◆ Task prompt
Copy the rows from the line containing "Uncheck Use Groovy" down to the line containing "coord(59,107)", substituting "Command" for "Instruction" and keeping everything else the same.

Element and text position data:
+ + + + +
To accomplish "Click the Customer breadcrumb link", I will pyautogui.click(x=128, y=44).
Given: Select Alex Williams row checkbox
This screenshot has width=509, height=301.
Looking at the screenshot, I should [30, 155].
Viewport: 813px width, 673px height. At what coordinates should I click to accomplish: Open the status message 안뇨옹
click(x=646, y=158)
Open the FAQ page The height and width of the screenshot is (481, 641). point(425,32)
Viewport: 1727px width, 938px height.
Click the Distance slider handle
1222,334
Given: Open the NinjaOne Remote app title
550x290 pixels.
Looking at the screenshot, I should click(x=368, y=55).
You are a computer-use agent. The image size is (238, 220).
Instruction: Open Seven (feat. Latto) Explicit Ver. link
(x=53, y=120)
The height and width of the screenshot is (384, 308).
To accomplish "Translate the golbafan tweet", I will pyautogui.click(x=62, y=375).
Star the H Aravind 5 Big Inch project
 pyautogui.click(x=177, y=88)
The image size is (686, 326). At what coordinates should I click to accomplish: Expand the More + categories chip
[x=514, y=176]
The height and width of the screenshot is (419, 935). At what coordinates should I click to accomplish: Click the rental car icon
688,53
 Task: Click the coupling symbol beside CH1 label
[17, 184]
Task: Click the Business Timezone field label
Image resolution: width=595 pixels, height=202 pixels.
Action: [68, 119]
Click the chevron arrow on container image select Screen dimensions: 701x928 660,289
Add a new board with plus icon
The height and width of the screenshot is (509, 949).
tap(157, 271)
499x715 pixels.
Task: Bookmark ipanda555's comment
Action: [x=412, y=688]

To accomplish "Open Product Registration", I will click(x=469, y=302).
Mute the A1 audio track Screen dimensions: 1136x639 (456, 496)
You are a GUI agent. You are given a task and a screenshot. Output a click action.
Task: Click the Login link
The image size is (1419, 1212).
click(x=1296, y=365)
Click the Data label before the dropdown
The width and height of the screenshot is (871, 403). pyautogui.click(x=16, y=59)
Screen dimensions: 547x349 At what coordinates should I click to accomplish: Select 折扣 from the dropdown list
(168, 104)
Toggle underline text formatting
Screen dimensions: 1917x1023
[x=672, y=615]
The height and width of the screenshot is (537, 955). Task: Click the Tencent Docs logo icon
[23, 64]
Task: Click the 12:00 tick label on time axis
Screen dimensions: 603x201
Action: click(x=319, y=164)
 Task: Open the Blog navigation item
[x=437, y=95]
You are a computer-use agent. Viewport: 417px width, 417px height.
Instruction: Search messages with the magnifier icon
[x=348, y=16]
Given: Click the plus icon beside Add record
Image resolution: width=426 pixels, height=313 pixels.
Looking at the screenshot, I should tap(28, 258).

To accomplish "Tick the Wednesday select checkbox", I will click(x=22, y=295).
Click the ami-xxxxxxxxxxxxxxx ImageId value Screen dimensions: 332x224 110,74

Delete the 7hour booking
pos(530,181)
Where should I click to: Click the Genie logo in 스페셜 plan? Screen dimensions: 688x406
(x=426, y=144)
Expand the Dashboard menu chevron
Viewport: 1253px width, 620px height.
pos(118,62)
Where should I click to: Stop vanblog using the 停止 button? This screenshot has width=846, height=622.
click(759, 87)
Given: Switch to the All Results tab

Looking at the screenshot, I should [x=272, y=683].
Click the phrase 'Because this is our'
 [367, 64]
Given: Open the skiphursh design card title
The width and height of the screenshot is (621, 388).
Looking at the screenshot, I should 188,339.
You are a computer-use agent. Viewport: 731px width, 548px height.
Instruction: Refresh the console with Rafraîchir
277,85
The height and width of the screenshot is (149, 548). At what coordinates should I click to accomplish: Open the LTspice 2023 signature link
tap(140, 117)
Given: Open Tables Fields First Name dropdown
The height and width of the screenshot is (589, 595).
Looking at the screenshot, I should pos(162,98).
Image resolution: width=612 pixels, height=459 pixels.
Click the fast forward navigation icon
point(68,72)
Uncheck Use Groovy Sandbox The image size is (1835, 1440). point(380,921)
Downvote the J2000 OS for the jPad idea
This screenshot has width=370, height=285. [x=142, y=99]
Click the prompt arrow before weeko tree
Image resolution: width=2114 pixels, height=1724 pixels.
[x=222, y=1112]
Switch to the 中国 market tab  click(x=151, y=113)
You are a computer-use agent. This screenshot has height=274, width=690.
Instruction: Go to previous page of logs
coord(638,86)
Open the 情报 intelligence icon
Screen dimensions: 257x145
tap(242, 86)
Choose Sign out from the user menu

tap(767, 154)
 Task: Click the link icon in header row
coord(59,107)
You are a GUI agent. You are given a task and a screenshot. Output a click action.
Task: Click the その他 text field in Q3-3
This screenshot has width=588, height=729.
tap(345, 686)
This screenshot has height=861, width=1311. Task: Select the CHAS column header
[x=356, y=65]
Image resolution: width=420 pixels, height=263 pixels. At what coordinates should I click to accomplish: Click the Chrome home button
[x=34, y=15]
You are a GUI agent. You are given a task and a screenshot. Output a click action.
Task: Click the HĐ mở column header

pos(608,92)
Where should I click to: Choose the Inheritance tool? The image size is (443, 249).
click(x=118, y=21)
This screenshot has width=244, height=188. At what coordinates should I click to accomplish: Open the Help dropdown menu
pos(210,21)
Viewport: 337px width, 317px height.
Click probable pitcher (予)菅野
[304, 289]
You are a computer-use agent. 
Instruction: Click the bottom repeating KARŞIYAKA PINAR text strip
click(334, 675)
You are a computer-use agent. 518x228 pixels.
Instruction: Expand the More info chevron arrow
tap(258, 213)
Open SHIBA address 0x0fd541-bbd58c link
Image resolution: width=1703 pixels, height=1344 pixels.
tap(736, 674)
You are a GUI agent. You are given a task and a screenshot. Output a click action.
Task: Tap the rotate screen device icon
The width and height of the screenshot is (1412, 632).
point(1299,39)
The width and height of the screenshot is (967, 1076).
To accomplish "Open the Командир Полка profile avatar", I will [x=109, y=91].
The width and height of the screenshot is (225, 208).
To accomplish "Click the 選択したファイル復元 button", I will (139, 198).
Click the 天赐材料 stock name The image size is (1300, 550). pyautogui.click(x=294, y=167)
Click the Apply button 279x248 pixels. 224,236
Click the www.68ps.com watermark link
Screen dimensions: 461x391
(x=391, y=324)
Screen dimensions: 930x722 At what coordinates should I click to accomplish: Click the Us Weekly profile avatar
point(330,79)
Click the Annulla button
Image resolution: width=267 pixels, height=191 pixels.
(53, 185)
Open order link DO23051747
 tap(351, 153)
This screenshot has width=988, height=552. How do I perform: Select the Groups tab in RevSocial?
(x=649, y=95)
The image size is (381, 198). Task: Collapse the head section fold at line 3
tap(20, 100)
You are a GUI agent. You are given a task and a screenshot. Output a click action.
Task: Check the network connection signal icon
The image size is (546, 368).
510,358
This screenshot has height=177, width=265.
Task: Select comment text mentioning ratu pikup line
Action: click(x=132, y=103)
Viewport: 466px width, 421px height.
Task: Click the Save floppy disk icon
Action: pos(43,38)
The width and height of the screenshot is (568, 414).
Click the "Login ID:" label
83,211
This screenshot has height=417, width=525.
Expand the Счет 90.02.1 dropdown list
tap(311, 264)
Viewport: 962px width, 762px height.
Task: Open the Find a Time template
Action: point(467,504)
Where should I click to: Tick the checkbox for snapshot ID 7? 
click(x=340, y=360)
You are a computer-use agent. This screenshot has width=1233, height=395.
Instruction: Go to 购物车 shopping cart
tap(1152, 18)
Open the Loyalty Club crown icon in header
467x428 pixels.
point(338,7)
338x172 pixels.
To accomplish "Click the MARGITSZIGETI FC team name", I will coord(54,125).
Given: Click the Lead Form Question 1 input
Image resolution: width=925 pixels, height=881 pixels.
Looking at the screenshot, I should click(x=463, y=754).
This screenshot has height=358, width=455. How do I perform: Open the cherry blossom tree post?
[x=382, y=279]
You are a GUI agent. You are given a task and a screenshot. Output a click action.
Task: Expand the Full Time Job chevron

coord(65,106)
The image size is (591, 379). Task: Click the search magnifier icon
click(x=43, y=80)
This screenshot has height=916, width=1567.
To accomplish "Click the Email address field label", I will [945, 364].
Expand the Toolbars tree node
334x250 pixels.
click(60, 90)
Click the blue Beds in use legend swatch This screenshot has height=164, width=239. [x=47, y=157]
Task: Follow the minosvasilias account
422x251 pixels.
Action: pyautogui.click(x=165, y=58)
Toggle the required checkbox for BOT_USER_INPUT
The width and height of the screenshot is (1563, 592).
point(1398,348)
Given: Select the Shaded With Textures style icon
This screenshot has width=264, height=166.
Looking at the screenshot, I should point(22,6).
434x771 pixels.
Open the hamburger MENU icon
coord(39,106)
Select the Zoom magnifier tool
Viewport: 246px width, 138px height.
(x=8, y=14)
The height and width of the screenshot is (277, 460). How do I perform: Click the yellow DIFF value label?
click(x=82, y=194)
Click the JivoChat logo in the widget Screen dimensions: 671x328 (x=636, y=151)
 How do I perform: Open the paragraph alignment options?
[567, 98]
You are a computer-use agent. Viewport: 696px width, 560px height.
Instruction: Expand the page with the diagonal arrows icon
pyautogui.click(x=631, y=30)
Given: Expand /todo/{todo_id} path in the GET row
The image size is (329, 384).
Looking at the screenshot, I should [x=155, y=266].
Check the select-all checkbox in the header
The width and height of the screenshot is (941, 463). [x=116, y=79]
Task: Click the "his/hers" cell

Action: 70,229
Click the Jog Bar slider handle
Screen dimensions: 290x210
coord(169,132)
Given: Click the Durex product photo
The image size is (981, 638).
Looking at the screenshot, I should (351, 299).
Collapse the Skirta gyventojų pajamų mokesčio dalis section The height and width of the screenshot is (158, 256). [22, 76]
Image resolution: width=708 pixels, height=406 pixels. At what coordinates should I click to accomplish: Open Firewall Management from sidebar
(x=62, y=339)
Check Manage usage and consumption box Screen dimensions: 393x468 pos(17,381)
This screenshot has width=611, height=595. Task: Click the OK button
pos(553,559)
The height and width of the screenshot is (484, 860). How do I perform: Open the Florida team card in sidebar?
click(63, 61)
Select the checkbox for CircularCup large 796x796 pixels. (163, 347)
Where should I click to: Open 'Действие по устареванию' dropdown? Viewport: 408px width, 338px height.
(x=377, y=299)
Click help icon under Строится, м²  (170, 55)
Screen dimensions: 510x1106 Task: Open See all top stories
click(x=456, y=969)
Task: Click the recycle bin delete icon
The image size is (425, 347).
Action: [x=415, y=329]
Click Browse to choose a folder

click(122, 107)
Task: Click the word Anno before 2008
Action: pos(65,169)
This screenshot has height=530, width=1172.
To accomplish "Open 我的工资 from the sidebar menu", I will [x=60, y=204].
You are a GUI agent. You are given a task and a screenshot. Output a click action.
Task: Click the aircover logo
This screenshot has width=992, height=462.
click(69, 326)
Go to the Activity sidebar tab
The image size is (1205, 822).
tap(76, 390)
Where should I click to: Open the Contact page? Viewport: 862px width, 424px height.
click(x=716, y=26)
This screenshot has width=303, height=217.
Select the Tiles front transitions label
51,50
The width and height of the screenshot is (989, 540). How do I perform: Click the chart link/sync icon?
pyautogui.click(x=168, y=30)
+ + + + +
◆ Response
Uncheck Use Groovy Sandbox The image size is (1835, 1440). point(380,921)
Downvote the J2000 OS for the jPad idea
This screenshot has width=370, height=285. [x=142, y=99]
Click the prompt arrow before weeko tree
Image resolution: width=2114 pixels, height=1724 pixels.
[x=222, y=1112]
Switch to the 中国 market tab  click(x=151, y=113)
You are a computer-use agent. This screenshot has height=274, width=690.
Command: Go to previous page of logs
coord(638,86)
Open the 情报 intelligence icon
Screen dimensions: 257x145
tap(242, 86)
Choose Sign out from the user menu

tap(767, 154)
 Task: Click the link icon in header row
coord(59,107)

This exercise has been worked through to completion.